* TASK STATEMENT
Wherever "button" shows up in the records below, copy the whole line.

--

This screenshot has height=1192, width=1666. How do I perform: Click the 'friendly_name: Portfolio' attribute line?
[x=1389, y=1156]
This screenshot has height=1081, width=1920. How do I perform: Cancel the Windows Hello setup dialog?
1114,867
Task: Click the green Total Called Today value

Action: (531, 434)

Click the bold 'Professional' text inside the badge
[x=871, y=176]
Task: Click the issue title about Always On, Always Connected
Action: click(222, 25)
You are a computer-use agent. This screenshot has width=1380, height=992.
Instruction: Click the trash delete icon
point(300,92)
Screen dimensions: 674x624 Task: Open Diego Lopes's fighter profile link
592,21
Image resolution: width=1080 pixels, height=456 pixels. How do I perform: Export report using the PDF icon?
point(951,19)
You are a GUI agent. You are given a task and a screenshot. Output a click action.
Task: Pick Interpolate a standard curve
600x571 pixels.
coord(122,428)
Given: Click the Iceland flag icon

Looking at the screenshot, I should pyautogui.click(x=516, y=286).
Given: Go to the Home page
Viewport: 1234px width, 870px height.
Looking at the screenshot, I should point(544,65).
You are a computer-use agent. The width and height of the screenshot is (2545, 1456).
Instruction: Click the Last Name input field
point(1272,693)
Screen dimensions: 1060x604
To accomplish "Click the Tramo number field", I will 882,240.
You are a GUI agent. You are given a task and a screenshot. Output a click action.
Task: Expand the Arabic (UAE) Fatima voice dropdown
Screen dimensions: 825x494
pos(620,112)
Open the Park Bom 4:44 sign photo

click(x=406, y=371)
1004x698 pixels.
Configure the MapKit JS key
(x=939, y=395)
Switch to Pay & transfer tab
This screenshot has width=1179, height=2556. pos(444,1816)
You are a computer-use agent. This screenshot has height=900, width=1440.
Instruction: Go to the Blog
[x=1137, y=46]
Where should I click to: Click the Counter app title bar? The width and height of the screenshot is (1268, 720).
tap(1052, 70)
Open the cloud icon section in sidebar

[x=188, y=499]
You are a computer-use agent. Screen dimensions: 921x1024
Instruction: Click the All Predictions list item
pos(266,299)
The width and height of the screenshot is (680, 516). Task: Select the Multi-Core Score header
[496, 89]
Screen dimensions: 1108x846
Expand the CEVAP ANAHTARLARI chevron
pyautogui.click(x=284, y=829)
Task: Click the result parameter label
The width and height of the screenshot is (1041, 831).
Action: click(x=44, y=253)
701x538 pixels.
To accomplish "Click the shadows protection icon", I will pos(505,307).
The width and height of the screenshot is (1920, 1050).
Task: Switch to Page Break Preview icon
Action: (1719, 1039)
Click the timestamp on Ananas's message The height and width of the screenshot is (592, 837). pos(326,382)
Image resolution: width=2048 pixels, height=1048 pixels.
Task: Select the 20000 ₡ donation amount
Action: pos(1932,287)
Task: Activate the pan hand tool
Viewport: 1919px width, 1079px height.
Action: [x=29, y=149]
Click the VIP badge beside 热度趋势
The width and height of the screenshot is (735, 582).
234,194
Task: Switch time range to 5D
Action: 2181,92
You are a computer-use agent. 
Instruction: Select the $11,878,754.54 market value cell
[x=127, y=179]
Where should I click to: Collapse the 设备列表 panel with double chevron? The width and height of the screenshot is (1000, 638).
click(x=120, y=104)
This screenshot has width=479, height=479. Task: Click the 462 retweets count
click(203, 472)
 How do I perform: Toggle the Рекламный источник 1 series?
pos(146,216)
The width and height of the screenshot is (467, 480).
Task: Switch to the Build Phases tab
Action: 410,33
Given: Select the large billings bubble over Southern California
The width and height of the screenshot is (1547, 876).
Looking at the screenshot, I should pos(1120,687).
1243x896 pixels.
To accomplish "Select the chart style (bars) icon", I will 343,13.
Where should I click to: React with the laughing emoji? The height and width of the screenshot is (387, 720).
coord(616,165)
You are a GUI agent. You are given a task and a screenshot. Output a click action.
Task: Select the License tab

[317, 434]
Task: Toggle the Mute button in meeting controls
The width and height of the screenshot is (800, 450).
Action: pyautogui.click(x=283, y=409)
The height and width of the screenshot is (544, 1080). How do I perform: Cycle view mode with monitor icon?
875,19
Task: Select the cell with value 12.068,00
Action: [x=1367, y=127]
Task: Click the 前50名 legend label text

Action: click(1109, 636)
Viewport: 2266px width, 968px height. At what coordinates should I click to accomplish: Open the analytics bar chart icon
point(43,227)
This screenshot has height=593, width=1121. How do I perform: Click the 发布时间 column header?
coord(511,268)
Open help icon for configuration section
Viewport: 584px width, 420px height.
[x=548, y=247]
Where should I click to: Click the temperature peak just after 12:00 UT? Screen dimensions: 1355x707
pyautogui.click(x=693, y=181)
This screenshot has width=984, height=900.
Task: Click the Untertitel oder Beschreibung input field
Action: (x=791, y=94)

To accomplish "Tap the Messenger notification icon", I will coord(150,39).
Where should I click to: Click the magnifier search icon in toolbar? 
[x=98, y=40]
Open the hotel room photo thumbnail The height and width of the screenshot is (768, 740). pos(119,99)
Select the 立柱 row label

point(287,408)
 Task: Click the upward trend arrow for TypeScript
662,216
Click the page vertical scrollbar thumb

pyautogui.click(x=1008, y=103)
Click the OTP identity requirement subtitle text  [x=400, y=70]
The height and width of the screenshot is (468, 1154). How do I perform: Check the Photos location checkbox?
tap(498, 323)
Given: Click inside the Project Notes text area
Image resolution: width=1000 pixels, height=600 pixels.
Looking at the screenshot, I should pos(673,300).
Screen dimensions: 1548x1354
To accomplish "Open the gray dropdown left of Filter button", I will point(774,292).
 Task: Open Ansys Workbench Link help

--

* OUTPUT BELOW
Task: Toggle the Mute button in meeting controls
To accomplish "Open the gray dropdown left of Filter button", I will point(774,292).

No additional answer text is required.